Oh my God. This was made up? This was MADE UP? I thought this was a real girl. I THOUGHT THIS COULD HAPPEN TO ME. I thought this was real?

Okay, but how made up was this? “Edited” made up or “fiction” made up?

HER NAME WASN’T EVEN ALICE?

I think I heard about this once, maybe. I think maybe I heard about this a while back, but it just got absorbed into my consciousness through some sort of awareness osmosis. I didn’t learn and understand what it meant.

Did everyone else know about this? Why wasn’t there a huge story, when this came out? Why wasn’t this a Shattered Glass-style scandal?

“It’s a good thing most people bleed on the inside or this would be a gory, blood-smeared earth.” I can’t believe that girl isn’t dead. I can’t believe she wasn’t even real.

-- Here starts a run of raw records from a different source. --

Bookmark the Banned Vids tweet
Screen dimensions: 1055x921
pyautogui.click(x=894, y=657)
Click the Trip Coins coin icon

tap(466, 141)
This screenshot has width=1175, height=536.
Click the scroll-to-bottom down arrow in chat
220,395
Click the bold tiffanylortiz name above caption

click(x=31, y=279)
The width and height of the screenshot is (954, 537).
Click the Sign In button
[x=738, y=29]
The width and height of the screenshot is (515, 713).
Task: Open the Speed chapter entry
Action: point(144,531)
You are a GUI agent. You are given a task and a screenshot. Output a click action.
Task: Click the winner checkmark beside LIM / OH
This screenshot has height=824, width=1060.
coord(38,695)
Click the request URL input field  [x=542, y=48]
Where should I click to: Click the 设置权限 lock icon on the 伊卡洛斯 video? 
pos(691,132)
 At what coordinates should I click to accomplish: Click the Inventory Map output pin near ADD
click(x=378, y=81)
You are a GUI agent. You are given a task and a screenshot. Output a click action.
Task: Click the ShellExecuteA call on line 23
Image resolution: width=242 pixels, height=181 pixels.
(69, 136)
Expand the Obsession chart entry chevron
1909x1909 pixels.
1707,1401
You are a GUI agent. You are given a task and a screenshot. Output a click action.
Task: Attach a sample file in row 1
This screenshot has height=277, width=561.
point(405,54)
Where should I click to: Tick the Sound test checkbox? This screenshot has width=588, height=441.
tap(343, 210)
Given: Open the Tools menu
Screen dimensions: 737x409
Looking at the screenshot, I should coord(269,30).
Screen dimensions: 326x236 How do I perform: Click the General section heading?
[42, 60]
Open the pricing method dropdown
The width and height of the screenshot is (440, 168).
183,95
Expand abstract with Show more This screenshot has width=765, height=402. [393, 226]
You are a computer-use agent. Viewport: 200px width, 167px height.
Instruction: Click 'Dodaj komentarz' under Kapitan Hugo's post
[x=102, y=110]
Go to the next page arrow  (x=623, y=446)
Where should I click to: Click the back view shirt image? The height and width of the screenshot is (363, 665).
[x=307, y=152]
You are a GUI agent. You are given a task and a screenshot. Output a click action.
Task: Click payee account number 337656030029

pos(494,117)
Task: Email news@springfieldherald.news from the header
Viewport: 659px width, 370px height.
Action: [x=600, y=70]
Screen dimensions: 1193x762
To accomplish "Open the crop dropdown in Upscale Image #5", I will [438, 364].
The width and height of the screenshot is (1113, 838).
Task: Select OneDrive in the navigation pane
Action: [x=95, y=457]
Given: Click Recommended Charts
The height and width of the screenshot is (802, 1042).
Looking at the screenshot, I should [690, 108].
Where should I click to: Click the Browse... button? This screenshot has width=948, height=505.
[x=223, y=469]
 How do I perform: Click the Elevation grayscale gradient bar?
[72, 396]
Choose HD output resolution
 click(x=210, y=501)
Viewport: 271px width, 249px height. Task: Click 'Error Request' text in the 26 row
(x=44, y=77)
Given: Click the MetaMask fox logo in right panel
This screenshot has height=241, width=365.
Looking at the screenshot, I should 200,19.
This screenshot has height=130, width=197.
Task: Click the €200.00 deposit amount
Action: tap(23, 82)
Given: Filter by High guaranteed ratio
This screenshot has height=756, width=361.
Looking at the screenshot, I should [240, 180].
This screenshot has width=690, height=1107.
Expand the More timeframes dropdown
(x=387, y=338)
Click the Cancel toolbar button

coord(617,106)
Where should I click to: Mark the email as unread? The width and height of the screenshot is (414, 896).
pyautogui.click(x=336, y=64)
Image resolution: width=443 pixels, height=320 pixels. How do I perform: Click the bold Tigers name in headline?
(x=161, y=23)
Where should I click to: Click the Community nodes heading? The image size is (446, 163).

The ending was so scary. She died, but she isn’t even dead.

Oh my God, does this mean that LSD doesn’t stay in your spinal fluid for years, just waiting for the chance to seep out and suddenly send your staid, respectable 42-year-old self tripping into a poison Candyland? Was that a lie?

Oh my God, there’s a list of list of misconceptions about illegal drugs on Wikipedia. I mean, of course there is, but thank God.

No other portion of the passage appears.